The building in question is an old film studio that is slated for demolition. An architecture professor, Vincent Hill (Kevin Brief), a film professor, H.G. Lewis (Frank Vrooman), and students have gathered to explore the old edifice before it’s gone forever. Joining them is a local news anchor covering the story, Angela Markell (Denise Gray), and cameraman Mike Romero (Michael Cornelison). Mike is the rebel of the movie. One can tell because he shows up two minutes late, and he’s rocking a beige jacket. Yeah, there were some wild folks in Kansas City, Missouri in the 1980s.
Once all the cast is gathered, Diefenderfer wastes little time. Viewers get bodies and blood with only cursory setup. We like that here at Missile Test. So many bad movies fail at pace, it’s refreshing to see a filmmaker who knows how to move things along, even if just about everything else is shit.
At its heart, Timesweep is a fun house flick. Characters go from room to room and fright to fright, with fewer characters remaining after each encounter. Not much in the way of danger repeats itself, and the time travel nature of the threats allowed Diefenderfer and company to use whatever baddie the budget allowed.

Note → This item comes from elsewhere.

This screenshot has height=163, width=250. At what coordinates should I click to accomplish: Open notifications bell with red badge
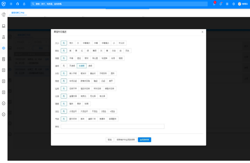click(214, 4)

That could be a monster-gloved hand, or zombies in white jump suits. There is even an innocuous appearance from a flapper.
The time travel stuff isn’t all that interesting, though, as it feels like little more than a conceit to get a gaggle of different threats into the movie. So little attention is paid to the sci-fi aspects of the plot that it looks as if the monsters came before the screenplay, or the screenplay was adapted to whatever Diefenderfer and company could throw together.
The story never grows beyond the barest of threads, with expository scenes seeming like they were a necessary chore in between gory set pieces. The acting is low-rent, with a large number of the cast having this film as their sole credit on IMDb. Many scenes also have that first take feel, with pauses in delivery while cast members try to remember their lines. Film stock and time being such precious commodities, that’s no great sin for a shitty movie.
But, as mentioned above, the pace is good, and the location, what little of it can be seen in a degraded VHS transfer, is interesting. It looks as if the movie was filmed in an actual abandoned building, and it is nicely creepy, despite the liberal use of a fog machine.
Timesweep was Diefenderfer’s only directing effort, and that’s disappointing for fans of cheap horror and other deficient cinema. He couldn’t wrangle his cast worth a damn, but he had definite skill at making enjoyable bad movies. It might not be what he wanted, but he will always be celebrated on this website. Timesweep enters the Shitty Movie Sundays Watchability Index at #334, displacing Gargoyles.